Science News, August 16, 2008 by Davide Castelvecchi

A stylish new way of surfing the Internet is coming to Vienna this fall. Researchers plan to flip the switch on the next step toward a quantum version of the Internet. They will build a network allowing users to send each other messages as virtually unbreakable ciphers, with privacy protected by the laws of quantum physics.

The Vienna net is admittedly just a prototype for research purposes. It is also not yet a true quantum version of the Internet. Although it can transmit ordinary data with quantum security, it can't transfer quantum information, which encodes the states of objects that obey quantum rules. Such a breakthrough might be years off, but it's getting closer.

Truth be told, it's not completely clear what a fully quantum Internet would be good for. In fact, at first it even sounds like a really bad idea. Quantum information is notoriously wobbly. An object tends to live in a superposition of states--for example, an electron can spin in two directions at once, or an atom can be simultaneously in two different places--until interaction with the rest of the world forces the object to pick one state. Quantum reality is a limbo of coexisting possibilities.

And because any measurement done of a quantum system changes the system's state irreversibly, quantum information is different every time it's read. That makes it impossible, for example, to copy, broadcast or back up quantum data.

But the eccentric physics could also impart unique strengths to networks. While each data bit in an ordinary computer takes the value 0 or 1, the units of quantum information, called quantum bits, or qubits for short, can take both values simultaneously. A quantum Internet could transfer software and data between future (and futuristic) quantum computers, which could outperform ordinary computers by running multiple operations at once, in superposition. And the network could lead to new kinds of social interactions--such as letting quantum physics pick a presidential candidate who pleases the most voters or allowing people to donate to a cause based on whether others donate as well--and do so with absolute secrecy.

Perhaps--and this inches toward Star Trek territory--some day a quantum net could even "beam up" a physical object. All the information needed to re-create the object, such as its shape and energy, would be transferred elsewhere, leaving just chaos behind.

In the meantime, when the switch is flipped October 8, the Vienna net will demonstrate how quantum physics can keep ordinary information, such as an e-mail or the balance of a checking account, safe from prying eyes.

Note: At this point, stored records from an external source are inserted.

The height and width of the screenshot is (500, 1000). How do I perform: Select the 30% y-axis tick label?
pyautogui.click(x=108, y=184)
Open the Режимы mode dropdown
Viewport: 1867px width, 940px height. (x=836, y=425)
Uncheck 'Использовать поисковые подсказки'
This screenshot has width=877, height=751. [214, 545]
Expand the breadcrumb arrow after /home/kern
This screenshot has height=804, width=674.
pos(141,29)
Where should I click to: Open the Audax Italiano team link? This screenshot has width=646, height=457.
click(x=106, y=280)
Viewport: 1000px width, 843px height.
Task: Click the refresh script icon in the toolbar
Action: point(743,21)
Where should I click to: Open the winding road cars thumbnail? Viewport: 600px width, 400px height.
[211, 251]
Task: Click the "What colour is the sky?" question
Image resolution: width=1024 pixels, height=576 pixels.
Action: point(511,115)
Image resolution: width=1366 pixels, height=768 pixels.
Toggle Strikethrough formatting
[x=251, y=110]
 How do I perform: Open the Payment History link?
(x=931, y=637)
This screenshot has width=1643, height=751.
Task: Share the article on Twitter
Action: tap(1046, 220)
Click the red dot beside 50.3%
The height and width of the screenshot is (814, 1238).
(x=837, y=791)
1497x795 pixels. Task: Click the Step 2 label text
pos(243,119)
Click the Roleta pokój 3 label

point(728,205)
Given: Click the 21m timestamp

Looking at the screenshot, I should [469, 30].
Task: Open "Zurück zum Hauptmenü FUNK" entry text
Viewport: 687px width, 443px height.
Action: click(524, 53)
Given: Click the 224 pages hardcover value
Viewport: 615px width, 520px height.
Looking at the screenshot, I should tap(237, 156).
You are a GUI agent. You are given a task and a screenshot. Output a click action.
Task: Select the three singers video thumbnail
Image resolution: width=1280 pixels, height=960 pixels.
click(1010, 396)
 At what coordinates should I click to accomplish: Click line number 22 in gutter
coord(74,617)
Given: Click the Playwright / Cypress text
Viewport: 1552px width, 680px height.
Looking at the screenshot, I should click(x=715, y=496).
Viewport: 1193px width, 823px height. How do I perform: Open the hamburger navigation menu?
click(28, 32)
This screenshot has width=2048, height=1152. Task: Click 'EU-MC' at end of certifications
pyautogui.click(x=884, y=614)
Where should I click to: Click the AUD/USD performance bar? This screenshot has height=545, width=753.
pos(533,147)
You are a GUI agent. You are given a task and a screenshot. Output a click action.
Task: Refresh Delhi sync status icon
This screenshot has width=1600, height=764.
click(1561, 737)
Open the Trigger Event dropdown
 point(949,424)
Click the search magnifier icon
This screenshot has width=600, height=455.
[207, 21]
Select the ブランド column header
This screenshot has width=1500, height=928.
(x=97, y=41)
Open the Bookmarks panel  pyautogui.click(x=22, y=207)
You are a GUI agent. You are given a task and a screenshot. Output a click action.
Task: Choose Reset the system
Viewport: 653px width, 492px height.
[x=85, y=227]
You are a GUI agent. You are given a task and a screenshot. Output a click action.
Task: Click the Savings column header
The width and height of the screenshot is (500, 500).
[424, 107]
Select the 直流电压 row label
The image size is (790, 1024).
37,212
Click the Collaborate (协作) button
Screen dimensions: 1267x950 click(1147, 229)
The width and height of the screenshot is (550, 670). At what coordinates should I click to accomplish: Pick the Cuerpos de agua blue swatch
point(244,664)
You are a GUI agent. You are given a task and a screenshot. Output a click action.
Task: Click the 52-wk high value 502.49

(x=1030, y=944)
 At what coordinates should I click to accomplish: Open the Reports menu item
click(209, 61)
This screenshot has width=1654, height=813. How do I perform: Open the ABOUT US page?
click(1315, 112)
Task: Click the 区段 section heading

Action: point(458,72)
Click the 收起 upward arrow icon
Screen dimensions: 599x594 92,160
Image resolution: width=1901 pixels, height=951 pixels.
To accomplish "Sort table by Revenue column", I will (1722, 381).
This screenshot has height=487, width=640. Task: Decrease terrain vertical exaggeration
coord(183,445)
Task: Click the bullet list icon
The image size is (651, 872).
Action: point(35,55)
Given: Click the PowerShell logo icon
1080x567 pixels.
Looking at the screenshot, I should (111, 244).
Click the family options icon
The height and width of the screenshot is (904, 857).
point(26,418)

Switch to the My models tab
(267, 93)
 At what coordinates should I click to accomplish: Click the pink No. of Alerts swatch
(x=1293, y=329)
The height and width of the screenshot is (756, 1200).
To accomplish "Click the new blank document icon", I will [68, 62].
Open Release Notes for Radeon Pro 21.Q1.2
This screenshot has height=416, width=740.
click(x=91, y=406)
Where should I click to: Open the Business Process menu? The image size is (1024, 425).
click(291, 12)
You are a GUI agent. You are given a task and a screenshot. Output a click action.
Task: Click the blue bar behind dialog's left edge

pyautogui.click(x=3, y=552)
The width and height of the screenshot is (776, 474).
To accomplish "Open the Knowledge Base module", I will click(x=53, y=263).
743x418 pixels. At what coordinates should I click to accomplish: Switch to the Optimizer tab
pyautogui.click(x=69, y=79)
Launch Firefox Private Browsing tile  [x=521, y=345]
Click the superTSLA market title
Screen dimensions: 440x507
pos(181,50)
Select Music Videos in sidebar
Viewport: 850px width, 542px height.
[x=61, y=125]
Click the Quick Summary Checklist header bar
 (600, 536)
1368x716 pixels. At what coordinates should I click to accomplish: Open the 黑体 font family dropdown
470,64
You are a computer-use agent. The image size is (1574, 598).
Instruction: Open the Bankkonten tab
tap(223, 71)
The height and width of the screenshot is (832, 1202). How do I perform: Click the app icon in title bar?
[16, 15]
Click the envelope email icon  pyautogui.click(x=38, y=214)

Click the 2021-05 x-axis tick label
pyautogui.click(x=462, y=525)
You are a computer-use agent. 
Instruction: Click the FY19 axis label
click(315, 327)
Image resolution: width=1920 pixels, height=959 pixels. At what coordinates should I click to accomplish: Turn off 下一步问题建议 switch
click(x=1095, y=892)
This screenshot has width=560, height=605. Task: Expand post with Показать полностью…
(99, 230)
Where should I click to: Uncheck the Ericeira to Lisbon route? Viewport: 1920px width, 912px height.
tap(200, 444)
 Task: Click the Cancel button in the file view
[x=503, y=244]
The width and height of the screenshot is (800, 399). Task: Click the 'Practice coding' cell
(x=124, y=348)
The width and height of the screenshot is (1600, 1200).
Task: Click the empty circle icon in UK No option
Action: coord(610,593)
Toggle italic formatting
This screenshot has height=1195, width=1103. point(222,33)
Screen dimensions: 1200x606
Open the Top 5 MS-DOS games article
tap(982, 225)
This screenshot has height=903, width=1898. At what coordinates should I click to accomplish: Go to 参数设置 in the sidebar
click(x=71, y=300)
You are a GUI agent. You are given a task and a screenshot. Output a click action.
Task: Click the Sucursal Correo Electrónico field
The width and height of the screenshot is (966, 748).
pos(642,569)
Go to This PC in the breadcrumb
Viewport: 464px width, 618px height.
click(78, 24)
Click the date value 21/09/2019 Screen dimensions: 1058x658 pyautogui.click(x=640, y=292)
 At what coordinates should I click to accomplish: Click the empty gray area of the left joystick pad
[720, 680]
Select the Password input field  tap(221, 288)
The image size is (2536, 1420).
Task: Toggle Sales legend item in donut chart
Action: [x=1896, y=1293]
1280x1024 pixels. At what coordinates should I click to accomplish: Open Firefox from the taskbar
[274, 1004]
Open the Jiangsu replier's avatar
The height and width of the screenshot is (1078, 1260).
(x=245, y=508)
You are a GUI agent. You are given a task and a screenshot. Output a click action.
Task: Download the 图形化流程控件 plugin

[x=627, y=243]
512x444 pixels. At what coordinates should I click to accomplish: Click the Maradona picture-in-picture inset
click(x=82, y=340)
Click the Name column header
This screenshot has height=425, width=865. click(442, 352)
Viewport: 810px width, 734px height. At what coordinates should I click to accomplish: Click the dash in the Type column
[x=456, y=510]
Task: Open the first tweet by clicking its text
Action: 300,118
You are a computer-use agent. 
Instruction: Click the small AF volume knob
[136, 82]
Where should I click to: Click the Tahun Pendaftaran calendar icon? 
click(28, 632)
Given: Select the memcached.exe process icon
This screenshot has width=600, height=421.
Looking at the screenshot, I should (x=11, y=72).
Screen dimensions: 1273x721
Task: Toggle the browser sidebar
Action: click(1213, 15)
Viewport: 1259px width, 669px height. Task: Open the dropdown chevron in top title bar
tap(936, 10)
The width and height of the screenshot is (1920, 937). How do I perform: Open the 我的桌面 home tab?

This latest step toward the quantum Internet is a limited network backbone that will often run at the speed of a 1980s modern. To plug into it, a user would need to buy expensive gear and link an optical fiber to one of the backbone's five nodes. But it's a step.

Meanwhile, most of the basic technical ingredients of a truly quantum Internet have now been demonstrated, at least in the lab. In particular, researchers have created various types of "quantum memory," in which light pulses traveling through an optical fiber essentially slow to a halt, a crucial requirement for the quantum version of an Internet router. So it may be just a matter of time before scientists can start beaming up stuff--or at least data.

"I'm optimistic that within a few years we'll be able to build at least a lab demonstration of a quantum network," says Mikhail Lukin of Harvard University.

A solid quantum key

In tunnels stretching under Vienna and the Danube river, pulses of light will be beamed this October along tens of kilometers of existing optical fibers owned by German engineering conglomerate Siemens. A collaboration of more than 40 universities, companies and research institutions piece together technologies to link five Siemens buildings, four of them scattered across the city and one 85 kilometers away in the town of St. Polten.

The building-to-building connections will use a number of quantum encryption systems to pass the information, many of them inspired by a version of quantum encryption first proposed in 1991 by Artur Ekert, now at the National University of Singapore. With Ekert's procedure, the sender and the receiver, conventionally called Mice and Bob, use both a quantum connection and a classical one, which could be the good-old Internet or a phone line.

Through the quantum connection, Mice and Bob establish a common encryption key--a secret sequence of data bits that Mice will use to scramble her message, and Bob to unscramble it. Mice can then send her scrambled message to Bob through the classical connection, for example as an e-mail attachment.

To someone who doesn't know the key, Alice's message would look like a random sequence of bits. Even the most sophisticated computer imaginable wouldn't be able to crack it. But Bob knows the key, so he can unscramble the message.

Keeping the key secret as they create it is the crucial part, and here's where Ekert exploits quantum physics--specifically, a weird phenomenon called quantum entanglement. In quantum physics, each of two objects can exist in its own state, or the objects' states can be entangled, meaning that, while separate, they are not independent of each other.